Mental healthcare services need to be sensitive towards the cultural needs of patients. Cross-cultural opening is an organizational process to fulfil these needs. This study aims to provide representative structural and procedural data regarding the use of German outpatient mental healthcare services by allochthonous patients, the diversity of psychotherapists in outpatient mental healthcare service, the cross-cultural encounters of therapists and the cross-cultural sensitivity of psychotherapists working in this healthcare area.

Of all public outpatient psychotherapists in Hamburg, 81% (n = 485) participated in this survey. Regarding the distribution of the population in this metropolis, allochthonous therapists were underrepresented. Unlike the overall distribution of foreign inhabitants, the largest groups of immigrant therapists came from England, German-speaking countries and other countries within the European Union. The proportion of allochthonous patients in outpatient mental healthcare service was almost half of the proportion of the allochthonous in the general population.

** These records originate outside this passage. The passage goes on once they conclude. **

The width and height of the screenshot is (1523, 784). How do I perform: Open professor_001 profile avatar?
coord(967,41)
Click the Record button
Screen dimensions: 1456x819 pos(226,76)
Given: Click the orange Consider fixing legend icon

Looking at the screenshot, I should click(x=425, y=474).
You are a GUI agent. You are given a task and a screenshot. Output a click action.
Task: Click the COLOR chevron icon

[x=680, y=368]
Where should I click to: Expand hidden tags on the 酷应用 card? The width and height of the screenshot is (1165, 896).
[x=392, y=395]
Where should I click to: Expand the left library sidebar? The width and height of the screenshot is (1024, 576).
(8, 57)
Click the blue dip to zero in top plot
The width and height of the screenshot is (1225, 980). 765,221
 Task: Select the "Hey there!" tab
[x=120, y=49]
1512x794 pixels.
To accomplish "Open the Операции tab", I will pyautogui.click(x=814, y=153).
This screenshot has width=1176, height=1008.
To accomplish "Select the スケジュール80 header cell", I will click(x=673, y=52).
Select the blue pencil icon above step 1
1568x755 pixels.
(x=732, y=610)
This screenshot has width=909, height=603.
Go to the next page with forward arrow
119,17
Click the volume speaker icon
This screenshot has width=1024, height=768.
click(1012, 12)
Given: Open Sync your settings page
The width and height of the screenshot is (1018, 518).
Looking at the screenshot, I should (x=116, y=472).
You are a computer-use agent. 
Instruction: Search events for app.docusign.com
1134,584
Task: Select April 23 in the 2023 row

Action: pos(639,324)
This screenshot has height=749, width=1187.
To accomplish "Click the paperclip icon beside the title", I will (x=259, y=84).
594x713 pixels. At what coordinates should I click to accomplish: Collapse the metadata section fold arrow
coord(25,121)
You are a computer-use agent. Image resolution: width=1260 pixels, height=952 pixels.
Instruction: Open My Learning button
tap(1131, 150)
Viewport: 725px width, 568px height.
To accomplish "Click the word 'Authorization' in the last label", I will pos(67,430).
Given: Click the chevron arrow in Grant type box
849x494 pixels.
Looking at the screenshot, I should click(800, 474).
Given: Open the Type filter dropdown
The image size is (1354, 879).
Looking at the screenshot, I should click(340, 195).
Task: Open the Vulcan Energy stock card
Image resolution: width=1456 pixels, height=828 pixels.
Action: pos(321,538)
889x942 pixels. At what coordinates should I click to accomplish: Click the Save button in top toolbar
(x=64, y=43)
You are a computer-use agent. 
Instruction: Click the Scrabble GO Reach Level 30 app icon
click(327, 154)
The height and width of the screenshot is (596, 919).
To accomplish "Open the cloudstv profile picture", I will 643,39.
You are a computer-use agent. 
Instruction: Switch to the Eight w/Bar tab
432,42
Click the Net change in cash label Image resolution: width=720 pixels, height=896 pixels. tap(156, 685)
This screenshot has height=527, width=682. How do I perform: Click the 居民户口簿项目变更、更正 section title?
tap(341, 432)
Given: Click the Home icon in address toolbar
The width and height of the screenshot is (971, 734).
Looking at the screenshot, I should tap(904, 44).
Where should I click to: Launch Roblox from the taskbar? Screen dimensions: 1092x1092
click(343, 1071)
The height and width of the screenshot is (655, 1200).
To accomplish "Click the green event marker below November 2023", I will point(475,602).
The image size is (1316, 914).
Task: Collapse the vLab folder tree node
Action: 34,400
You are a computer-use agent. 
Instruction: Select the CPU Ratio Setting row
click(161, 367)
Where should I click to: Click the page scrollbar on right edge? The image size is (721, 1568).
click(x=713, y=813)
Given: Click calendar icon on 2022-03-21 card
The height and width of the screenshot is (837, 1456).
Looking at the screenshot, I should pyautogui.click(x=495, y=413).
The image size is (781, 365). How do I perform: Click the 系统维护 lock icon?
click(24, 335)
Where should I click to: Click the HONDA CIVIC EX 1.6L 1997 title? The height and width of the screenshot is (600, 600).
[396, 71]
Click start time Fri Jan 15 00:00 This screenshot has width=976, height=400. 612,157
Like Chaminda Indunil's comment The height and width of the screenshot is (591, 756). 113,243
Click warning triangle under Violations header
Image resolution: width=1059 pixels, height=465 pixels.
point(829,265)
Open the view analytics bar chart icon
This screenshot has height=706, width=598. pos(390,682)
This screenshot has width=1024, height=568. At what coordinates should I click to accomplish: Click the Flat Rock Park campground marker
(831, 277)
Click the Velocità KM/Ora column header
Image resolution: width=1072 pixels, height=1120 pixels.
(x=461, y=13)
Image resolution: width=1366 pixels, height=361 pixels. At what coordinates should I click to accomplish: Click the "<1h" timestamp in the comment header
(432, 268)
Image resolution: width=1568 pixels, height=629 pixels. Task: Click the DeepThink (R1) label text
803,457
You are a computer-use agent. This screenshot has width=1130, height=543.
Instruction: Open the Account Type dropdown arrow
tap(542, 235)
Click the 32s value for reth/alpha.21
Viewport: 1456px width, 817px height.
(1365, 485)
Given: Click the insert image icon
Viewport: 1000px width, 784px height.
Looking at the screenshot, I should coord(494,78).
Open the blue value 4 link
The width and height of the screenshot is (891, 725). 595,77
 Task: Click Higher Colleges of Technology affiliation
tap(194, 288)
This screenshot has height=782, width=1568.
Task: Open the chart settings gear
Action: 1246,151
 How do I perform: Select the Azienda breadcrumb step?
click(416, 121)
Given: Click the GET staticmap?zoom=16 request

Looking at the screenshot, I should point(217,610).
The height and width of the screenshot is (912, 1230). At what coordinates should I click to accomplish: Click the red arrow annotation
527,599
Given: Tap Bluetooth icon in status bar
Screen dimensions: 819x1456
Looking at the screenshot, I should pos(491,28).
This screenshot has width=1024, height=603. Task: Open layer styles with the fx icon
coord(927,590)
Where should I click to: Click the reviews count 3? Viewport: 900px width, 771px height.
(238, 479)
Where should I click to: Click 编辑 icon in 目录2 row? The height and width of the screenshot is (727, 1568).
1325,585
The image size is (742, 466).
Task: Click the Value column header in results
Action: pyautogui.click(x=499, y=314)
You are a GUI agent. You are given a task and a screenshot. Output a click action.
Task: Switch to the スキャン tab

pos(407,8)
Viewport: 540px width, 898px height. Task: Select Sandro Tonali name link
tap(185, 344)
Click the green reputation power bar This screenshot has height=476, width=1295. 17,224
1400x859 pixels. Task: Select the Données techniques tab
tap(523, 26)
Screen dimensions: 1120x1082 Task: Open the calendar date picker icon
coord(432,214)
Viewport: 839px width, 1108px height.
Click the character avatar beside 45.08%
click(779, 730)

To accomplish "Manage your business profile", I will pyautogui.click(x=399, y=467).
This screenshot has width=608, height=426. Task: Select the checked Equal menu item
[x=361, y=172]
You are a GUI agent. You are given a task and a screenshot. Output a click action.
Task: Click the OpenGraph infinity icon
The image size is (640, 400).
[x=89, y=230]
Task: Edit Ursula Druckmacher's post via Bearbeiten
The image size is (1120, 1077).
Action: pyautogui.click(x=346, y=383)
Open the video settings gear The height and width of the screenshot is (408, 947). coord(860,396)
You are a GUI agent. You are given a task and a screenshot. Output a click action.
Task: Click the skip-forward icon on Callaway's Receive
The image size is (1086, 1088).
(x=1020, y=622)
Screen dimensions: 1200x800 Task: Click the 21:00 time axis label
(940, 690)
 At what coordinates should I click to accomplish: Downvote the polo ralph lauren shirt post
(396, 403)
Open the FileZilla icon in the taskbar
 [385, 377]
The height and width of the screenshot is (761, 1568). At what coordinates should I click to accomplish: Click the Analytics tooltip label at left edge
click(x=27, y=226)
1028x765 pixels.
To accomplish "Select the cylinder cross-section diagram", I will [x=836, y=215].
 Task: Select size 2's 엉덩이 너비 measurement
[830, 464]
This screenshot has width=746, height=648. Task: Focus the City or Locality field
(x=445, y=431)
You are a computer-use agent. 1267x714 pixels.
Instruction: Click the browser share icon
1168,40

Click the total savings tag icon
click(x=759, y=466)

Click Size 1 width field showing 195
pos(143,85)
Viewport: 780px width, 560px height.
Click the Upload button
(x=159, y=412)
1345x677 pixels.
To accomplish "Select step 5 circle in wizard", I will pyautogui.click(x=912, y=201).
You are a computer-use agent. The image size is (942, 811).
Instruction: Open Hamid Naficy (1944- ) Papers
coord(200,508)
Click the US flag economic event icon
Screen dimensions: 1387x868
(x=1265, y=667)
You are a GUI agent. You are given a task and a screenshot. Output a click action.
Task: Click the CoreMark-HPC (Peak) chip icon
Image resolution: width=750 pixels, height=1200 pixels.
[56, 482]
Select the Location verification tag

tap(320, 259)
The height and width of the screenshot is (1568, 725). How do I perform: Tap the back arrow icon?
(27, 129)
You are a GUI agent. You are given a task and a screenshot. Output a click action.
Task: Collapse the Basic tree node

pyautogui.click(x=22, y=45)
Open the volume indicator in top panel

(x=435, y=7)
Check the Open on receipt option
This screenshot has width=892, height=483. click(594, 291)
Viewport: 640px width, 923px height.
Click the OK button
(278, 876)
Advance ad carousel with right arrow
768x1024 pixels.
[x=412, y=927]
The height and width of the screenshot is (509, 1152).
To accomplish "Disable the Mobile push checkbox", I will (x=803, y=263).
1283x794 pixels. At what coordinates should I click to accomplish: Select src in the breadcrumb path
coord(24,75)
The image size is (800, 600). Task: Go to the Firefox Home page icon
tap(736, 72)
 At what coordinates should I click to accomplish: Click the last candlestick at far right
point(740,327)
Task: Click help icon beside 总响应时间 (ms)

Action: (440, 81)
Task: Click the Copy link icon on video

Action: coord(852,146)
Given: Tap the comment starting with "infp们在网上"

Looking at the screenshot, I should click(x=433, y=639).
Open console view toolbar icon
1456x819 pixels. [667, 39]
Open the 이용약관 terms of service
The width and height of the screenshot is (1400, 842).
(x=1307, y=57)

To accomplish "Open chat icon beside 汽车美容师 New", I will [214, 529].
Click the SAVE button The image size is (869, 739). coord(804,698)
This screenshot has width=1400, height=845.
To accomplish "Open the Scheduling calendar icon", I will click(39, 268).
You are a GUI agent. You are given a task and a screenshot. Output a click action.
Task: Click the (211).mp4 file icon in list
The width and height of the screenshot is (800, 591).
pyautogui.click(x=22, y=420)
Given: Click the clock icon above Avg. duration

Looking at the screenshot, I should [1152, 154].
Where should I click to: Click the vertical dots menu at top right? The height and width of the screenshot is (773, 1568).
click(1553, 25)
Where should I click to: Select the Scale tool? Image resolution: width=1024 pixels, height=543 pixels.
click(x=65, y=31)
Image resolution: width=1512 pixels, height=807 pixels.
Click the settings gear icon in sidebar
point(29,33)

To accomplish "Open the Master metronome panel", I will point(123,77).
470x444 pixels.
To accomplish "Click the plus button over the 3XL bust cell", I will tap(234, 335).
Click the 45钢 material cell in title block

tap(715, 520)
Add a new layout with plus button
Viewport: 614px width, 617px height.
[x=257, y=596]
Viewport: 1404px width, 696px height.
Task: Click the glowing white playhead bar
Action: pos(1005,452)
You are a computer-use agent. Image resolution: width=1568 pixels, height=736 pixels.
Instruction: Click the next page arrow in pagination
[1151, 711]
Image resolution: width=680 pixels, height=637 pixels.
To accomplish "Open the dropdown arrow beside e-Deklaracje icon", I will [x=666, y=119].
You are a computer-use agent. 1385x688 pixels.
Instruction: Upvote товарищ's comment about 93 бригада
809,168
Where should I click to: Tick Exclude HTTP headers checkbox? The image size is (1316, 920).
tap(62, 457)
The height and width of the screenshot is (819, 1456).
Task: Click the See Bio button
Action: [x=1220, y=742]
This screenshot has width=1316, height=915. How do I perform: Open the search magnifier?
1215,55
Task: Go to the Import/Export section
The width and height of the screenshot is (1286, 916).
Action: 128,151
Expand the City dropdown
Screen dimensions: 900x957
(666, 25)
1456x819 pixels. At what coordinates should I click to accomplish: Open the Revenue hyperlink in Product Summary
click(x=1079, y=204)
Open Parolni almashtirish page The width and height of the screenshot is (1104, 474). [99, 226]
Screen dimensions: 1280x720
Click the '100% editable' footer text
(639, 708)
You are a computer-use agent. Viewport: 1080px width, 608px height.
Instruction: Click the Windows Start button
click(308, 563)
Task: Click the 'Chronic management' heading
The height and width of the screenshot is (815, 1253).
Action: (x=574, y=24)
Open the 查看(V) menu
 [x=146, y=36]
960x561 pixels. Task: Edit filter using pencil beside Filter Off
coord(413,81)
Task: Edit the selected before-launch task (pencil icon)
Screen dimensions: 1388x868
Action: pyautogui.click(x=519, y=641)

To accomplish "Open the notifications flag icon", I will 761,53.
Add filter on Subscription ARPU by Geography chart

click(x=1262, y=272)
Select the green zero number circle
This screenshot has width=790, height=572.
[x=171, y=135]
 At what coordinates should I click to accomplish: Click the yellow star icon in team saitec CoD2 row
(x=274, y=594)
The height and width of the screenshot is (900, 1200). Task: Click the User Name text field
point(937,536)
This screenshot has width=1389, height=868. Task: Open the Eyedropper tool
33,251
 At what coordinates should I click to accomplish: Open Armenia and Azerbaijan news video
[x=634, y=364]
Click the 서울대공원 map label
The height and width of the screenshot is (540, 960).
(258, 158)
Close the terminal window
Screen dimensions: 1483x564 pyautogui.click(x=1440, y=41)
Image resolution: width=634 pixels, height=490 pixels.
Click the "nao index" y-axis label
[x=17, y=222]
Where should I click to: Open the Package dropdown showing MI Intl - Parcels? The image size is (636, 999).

Psychotherapists with a migration background regarded themselves as having a higher level of cross-cultural sensitivity than their native colleagues, especially those who have had fewer cross-cultural encounters. Overall, psychotherapists named different challenges in providing cross-cultural treatment. For the German outpatient mental healthcare service to be more accessible to immigrants and their descendants, a greater number of bilingual psychotherapists must gain access to the mental healthcare service, and more advanced cross-cultural sensitivity training and supervision should be provided. Copyright © 2012 John Wiley & Sons, Ltd.

Key Practitioner Message

  • German outpatient psychotherapists are culturally and linguistically diverse. Nevertheless, psychotherapists with a migration background are underrepresented in outpatient mental healthcare services.
  • Patients with a migration background are also underrepresented in the German outpatient mental healthcare system. Because mental healthcare services must be sensitive and respectful towards patients' cultural and linguistic needs, the mental healthcare outpatient service must be more accessible to therapists who speak languages other than German and English.
  • Psychotherapeutic treatment of patients with a migration background can be tremendously challenging because of other cultures' differing value systems.
  • Prospective, advanced training in cross-cultural sensitivity and cross-cultural supervision should be provided.